### Task to carry out:
Determine how many lines of the data below contain "hamburger", then give only that number.

Records contained in a dataset
^^^^^^^^

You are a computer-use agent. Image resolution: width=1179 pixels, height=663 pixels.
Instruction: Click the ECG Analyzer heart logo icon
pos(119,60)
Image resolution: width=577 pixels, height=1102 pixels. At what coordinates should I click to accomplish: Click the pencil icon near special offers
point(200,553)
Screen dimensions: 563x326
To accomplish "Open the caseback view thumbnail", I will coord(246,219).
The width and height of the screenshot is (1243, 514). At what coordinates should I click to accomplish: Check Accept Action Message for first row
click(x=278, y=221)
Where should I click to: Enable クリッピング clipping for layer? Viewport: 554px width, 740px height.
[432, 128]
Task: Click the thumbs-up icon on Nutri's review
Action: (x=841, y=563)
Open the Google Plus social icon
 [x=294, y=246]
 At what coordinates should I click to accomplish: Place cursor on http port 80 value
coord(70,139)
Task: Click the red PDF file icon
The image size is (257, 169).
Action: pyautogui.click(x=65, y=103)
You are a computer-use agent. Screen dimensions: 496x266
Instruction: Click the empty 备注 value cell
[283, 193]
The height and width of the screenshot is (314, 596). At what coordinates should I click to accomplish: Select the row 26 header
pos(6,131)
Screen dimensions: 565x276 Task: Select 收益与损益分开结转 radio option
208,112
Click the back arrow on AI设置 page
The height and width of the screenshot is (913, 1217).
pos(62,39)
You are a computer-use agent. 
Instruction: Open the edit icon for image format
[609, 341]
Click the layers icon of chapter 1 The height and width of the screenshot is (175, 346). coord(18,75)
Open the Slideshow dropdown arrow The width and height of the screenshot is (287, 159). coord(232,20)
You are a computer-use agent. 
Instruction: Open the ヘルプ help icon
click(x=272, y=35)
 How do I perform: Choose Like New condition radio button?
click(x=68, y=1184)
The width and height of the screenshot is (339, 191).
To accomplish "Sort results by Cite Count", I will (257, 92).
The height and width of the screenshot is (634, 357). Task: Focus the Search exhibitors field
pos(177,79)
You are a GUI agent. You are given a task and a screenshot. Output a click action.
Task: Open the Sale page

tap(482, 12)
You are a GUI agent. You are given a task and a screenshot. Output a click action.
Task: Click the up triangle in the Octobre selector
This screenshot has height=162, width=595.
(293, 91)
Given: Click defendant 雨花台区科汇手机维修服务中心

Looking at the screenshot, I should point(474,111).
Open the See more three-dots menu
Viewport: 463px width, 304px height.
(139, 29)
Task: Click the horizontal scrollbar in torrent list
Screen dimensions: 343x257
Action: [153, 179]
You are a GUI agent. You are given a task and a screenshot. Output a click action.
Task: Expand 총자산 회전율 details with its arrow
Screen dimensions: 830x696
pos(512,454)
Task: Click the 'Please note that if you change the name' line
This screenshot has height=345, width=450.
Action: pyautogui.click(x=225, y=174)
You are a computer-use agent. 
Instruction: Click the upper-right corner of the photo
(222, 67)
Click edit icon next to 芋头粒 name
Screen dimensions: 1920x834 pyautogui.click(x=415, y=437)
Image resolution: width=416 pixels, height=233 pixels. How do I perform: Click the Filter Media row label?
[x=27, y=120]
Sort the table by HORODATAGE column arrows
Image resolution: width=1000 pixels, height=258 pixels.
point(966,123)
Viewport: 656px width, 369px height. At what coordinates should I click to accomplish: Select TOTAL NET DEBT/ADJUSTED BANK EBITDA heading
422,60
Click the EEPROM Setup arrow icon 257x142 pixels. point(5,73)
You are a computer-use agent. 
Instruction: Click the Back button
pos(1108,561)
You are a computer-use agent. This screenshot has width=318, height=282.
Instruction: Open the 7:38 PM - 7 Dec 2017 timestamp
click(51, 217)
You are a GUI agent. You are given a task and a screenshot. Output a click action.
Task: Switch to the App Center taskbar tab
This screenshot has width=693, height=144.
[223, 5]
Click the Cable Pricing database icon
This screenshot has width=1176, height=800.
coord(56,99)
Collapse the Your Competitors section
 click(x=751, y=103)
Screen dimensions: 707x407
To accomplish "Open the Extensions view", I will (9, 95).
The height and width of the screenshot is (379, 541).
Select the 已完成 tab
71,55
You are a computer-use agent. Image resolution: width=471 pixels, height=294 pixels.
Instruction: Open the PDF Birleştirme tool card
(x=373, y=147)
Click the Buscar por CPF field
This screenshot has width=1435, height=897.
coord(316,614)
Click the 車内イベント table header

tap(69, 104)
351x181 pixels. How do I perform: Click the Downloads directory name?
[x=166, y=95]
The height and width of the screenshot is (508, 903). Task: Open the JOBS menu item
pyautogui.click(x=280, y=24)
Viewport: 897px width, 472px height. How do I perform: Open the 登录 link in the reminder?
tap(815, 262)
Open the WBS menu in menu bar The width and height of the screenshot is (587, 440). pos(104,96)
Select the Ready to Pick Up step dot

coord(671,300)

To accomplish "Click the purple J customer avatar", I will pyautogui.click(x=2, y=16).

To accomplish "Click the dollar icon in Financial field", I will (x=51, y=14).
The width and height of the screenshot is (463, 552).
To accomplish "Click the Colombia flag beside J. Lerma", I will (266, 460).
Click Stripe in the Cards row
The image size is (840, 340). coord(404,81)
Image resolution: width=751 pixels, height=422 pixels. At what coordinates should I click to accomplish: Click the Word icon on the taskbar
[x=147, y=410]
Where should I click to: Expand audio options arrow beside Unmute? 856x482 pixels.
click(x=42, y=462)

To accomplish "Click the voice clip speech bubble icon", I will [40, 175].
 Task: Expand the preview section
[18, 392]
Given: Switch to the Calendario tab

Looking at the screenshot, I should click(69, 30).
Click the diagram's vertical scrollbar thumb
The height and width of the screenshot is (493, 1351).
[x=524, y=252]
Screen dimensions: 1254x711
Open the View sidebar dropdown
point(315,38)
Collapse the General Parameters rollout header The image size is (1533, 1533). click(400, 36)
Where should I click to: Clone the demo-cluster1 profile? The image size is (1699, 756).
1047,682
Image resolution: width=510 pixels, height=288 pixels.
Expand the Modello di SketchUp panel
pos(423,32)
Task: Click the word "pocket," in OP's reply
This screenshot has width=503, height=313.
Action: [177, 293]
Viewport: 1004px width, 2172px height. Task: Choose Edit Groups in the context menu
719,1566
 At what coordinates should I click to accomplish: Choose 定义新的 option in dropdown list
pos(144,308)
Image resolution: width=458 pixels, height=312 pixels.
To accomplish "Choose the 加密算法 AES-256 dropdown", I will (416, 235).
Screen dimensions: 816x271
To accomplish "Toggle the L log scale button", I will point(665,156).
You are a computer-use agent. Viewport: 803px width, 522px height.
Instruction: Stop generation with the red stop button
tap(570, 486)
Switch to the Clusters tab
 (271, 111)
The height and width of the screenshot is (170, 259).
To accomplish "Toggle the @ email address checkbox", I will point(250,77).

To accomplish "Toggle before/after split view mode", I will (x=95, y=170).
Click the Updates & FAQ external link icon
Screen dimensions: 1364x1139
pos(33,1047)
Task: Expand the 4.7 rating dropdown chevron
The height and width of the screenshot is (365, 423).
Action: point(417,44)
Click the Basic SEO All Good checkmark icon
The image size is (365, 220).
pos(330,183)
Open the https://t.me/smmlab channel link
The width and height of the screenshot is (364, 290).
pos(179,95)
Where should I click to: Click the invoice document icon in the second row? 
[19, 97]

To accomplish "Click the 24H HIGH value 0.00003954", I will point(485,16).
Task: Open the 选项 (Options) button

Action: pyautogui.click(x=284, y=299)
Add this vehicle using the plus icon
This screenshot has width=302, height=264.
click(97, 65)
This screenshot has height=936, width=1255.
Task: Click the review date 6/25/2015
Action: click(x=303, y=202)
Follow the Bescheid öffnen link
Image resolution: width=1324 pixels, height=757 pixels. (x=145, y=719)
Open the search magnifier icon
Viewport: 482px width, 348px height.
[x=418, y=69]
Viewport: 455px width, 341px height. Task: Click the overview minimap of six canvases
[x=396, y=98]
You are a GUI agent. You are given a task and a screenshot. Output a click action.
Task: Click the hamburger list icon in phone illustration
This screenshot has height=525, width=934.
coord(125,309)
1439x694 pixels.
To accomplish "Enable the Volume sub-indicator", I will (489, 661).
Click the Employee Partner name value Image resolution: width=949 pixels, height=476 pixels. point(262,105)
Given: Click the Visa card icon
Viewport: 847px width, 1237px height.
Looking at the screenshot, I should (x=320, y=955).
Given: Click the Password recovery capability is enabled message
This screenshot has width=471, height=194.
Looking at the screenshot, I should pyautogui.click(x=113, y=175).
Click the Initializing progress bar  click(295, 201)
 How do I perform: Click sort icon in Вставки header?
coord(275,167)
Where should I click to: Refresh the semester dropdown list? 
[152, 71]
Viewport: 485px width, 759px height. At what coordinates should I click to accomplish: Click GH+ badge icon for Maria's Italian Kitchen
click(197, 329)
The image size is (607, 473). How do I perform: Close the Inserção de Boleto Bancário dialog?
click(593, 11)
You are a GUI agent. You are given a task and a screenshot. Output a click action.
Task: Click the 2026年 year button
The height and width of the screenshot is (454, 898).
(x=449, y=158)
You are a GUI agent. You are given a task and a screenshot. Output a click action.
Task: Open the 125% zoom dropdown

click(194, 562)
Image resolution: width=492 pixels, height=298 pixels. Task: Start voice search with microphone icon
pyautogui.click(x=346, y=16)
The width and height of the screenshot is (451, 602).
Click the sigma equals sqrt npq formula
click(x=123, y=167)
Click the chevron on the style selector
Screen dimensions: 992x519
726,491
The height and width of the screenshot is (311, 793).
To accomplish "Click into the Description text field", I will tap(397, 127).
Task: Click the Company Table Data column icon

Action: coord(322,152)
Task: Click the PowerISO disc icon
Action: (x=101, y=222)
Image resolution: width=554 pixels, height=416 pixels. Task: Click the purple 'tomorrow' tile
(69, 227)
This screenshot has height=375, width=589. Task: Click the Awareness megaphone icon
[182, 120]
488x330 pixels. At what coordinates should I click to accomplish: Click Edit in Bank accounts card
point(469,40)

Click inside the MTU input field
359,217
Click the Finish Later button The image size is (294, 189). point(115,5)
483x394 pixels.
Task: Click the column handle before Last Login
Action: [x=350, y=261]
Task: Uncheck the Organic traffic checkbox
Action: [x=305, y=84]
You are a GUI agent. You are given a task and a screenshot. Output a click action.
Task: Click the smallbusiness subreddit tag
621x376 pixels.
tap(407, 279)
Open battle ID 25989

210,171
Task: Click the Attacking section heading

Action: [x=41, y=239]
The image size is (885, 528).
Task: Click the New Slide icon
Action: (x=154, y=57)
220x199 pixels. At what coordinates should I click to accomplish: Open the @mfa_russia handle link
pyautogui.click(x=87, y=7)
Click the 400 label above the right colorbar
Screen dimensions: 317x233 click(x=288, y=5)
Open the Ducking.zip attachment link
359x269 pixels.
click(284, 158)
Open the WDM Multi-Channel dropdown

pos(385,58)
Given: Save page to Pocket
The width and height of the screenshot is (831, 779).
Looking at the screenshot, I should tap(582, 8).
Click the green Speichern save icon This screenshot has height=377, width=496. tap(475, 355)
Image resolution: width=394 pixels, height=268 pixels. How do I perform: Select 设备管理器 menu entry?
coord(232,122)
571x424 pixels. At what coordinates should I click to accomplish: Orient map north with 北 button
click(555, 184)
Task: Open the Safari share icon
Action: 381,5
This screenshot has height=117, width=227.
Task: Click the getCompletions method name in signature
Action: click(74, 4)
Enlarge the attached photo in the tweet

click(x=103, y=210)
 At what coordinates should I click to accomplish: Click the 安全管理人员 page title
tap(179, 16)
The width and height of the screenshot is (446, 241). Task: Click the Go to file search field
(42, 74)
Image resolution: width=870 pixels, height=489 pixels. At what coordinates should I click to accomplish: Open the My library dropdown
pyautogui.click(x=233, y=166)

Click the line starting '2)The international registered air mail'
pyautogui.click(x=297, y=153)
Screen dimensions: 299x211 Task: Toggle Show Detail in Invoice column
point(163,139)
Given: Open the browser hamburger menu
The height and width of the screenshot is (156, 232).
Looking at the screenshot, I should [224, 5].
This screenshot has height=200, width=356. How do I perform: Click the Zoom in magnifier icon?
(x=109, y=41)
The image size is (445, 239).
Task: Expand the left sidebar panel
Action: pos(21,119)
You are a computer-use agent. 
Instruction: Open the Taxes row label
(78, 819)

^^^^^^^^

### Solution to this problem:
2